En ese mundo donde el verano es sinónimo de manguera en la calle, y el invierno, el frío de unos pies descalzos, Delia escuchó alguna vez la expresión "época de vacas flacas". Pero no le parecía dura. Porque también encierra la esperanza de algo temporario, de que, finalmente, habría otras "épocas de vacas gordas".
Duro le parecía, cada vez que recorría el barrio, comprender que ese era un "lugar de perros flacos".
Los lugares de perros flacos son algo que no tiene remedio.
En los barrios donde el hambre y el frío azotan, siempre hay una boca más para alimentar. Y siempre aparece en alguna esquina un perro flaco, de la calle, y de todos, al que no se le puede negar un hueso, porque está... Como ellos, como el paisaje... Y va a seguir estando. Porque ser flaco y morirse de ganas de todo, lo hace a uno tan fuerte, que algún loco llega a creerse invulnerable y desafía a la muerte a esos duelos que a la larga pierde.

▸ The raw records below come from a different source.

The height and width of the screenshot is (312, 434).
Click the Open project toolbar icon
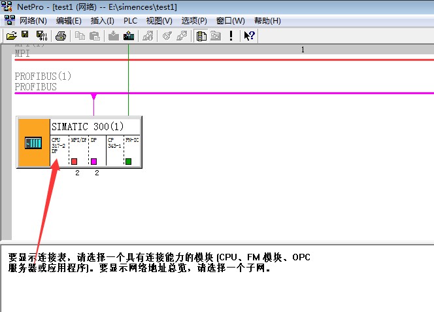click(11, 36)
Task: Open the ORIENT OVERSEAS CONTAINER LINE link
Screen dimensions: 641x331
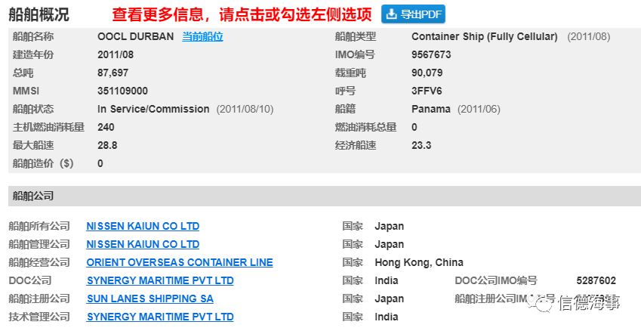Action: pos(180,262)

Lugar de perros flacos, el barrio.
Lugar de muchos, lugar de panzas jóvenes, de niñas-madre. No porque no les hayan enseñado a cuidarse, sino porque en los lugares donde la muerte suele decir "presente" sin haberla llamado, la mayor alegría y la esperanza, es una nueva vida engendrada en la cama y en el sexo y en el amor y en el deseo de renacer, como sea, en algún abrazo.

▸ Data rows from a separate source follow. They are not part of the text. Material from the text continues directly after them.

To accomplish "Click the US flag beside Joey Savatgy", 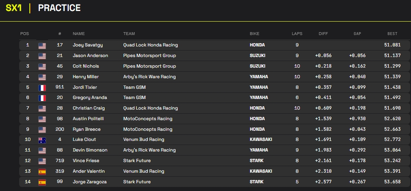I will 42,45.
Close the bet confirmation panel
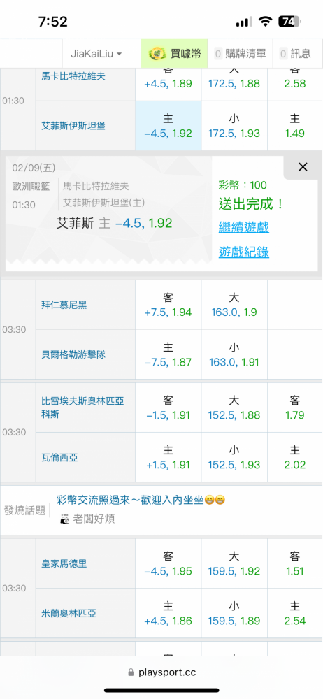 click(303, 167)
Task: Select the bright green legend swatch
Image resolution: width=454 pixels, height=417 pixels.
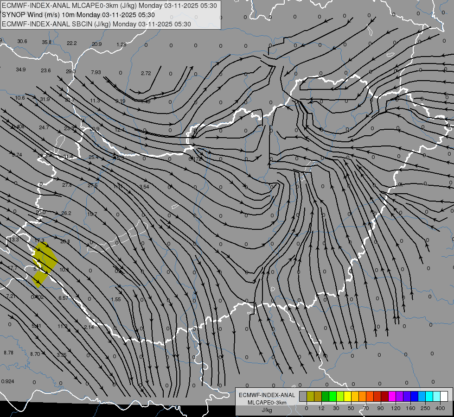Action: [333, 396]
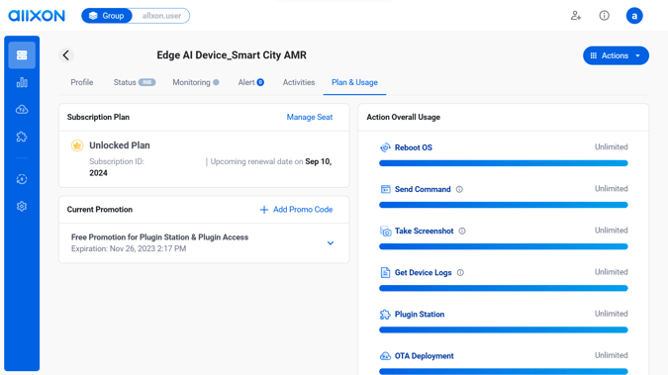The width and height of the screenshot is (668, 375).
Task: Expand the Free Promotion details chevron
Action: tap(331, 242)
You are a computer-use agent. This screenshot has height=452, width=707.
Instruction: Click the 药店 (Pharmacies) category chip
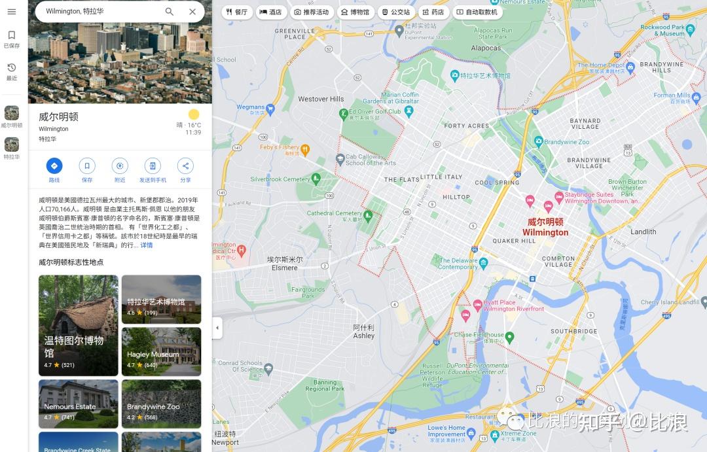(x=433, y=12)
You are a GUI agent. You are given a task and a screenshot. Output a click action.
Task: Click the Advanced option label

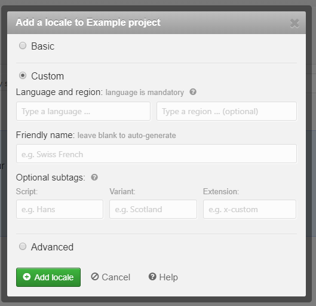coord(52,247)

En los lugares de perros flacos, y panzas jóvenes, y montañas de basura en la esquina, no hace falta hablar, porque uno aprende a mirar y saber, comprender lo que pasó y lo que va a venir, sin decir ni hacer preguntas.
Como le sucedió a Delia, cuando vio la casa a oscuras, el hombre con expresión desencajada , la ropa desparramada, y el gemido-maullido, que no era un gato, era una bebé buscando a una mamá que no estaba ni estaría, porque se escapó de los golpes y las idas y vueltas de la muerte y la vida.
La levantó de su cunita, y en ese segundo Delia comprendió lo que a muchos les lleva tanto estudio espiritual: nadie escapa de las telarañas que tejen las almas más allá de este mundo. Y nada, absolutamente nada, ocurre por casualidad.